The longest bit of stage patter during the night came from Bruce Dickinson, introducing "The Clansman," about William Wallace (which is where he'd first broken out the sword). He poked fun (I think) at bands who don't know what part of Canada is what, greeting us with a "bonjour" (to not-so-serious boos); mused on the different receptions to the word "freedom" in Canada (polite) and the United States (rabid); quipped on how odd it was to cast an Australian as a Scotsman (but no odder, he added, than casting Sean Connery as a Spaniard in "The Highlander"); asked us if any of us had Scottish ancestors, which, indeed, some of us did; and urged us, if we went home to write about the night on the internet, to spell Clansman with a "C." Done! It was nice, in fact, to see that he spelled that out for people, since, you know, these are kinda politically dodgy times we're living in.

Most of the rest of what's said during the course of the evening are variants on "Scream for me Vancouver" or "Scream for me Canada!" The audience, of course, screamed (and at times sang) quite enthusiastically, but no one was more enthusiastic than the fella directly in front of me in a Cannibal Corpse t-shirt, who leapt about and thrust his devil's horns into the air a thousand times during the night. Since the band was tiny, from where we were - and it seems kinda silly to take pictures of the video monitors - I ended up trying to take as many good photos of his thrown goats as I can. Call it "the Goat variations," offered to the guy in row 21, section 112 as a souvenir of his experience:






All told, it's a superb way to tie off the circle, to revisit a band that I loved at 15, but haven't paid all that much attention to since, even for awhile was quite snobbish about ("it's kidstuff," I would have said, during my free jazz years). Their commitment to what they do, and the extent to which they  please their fans, and their apparent total engagement, were all truly outstanding, and they had no less energy or enthusiasm onstage than they did 36 frigging years ago, making me, kinda, feel like I was fifteen again, too. Which doesn't happen often lately!

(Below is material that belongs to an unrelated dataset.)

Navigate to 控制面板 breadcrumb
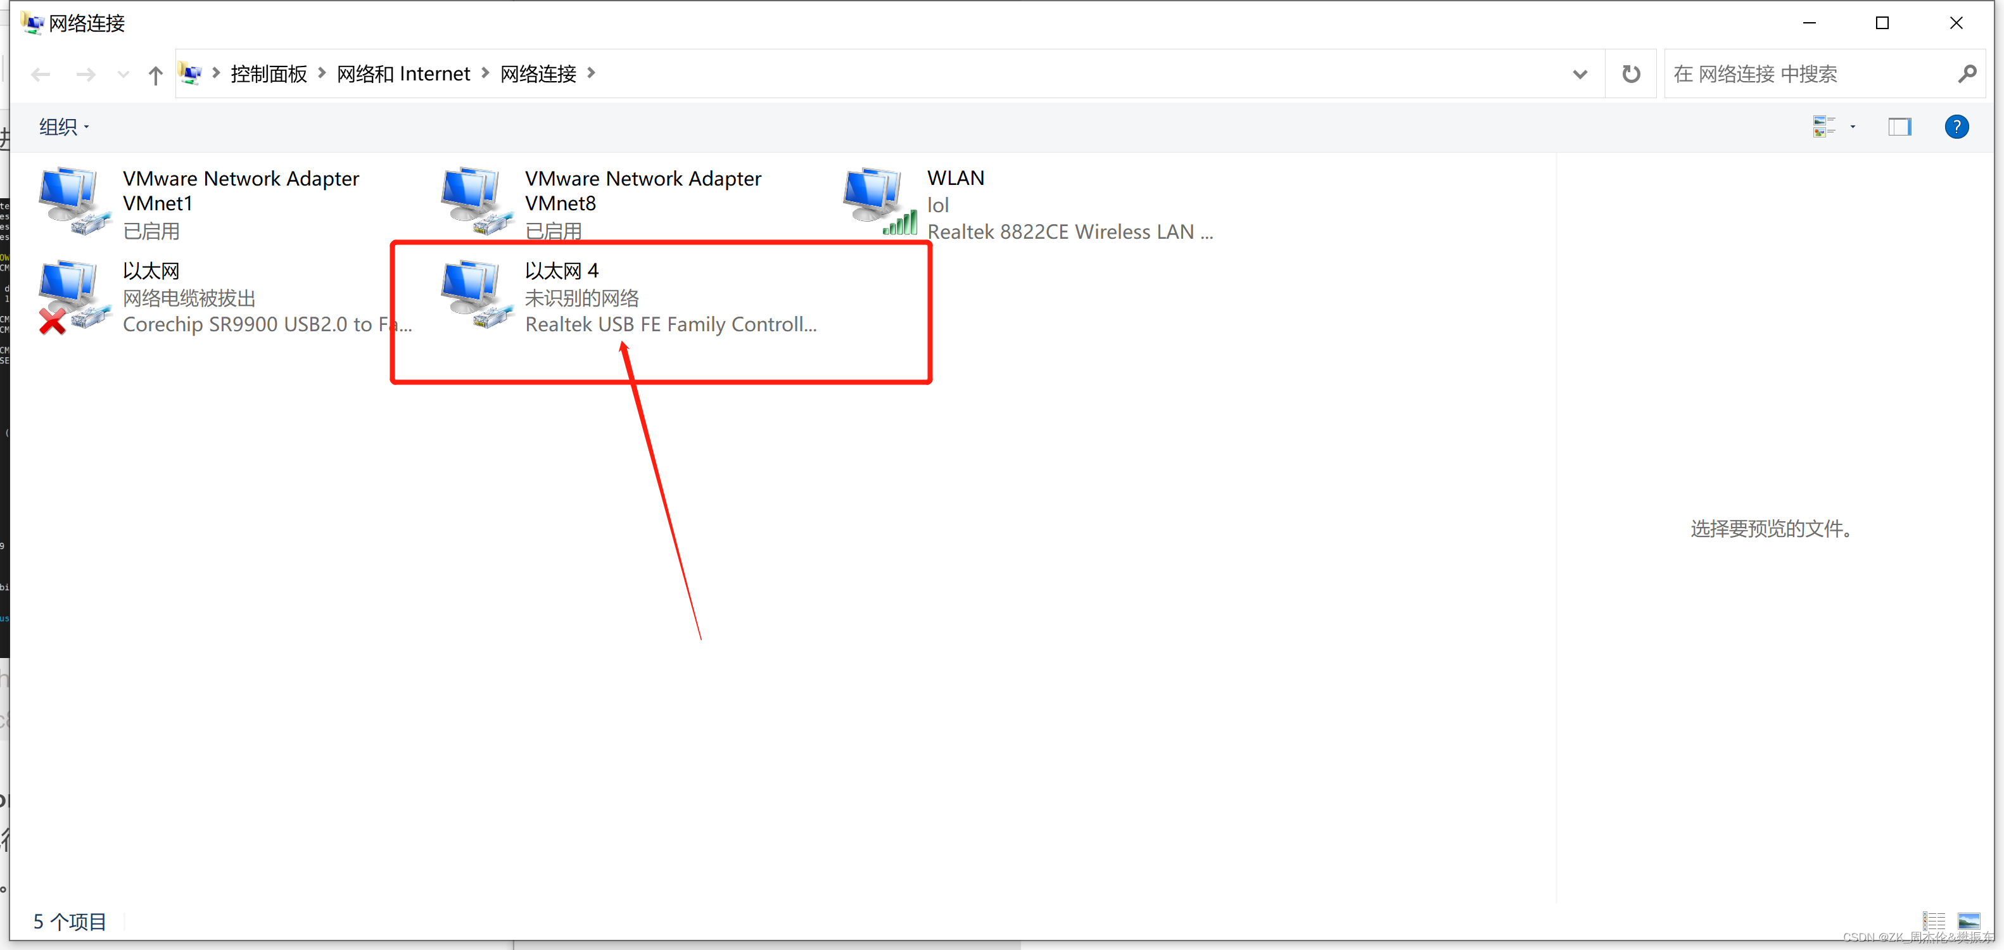This screenshot has width=2004, height=950. click(x=268, y=74)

The last word goes to Vancouver rockabilly whiz Paul Pigat (himself soon to play in Vancouver, for a September 21st birthday gig with Cousin Harley). He writes of the night:
What an awesome show! I literally haven’t seen a stadium show since the early 90s and I’d forgotten about the pageantry of it all. Last time I saw them was '85 in Toronto. I think they still function at the same heightened energy that they did back then. I really liked the lighthearted vibe they had on stage. You gotta admit it looked like they were having almost as much fun as the audience. Not an easy thing to do when you’ve been in a band for over 30 years. And hey, when you have your own Spitfire hanging above u for the start of the show u truly are metal gods!
Couldn't have said it better: awesome show indeed. And to everyone involved in facilitating the great time my wife and I had last night - thank you! (I think I've finally sunk the metal hook in her! Who'da thunk!).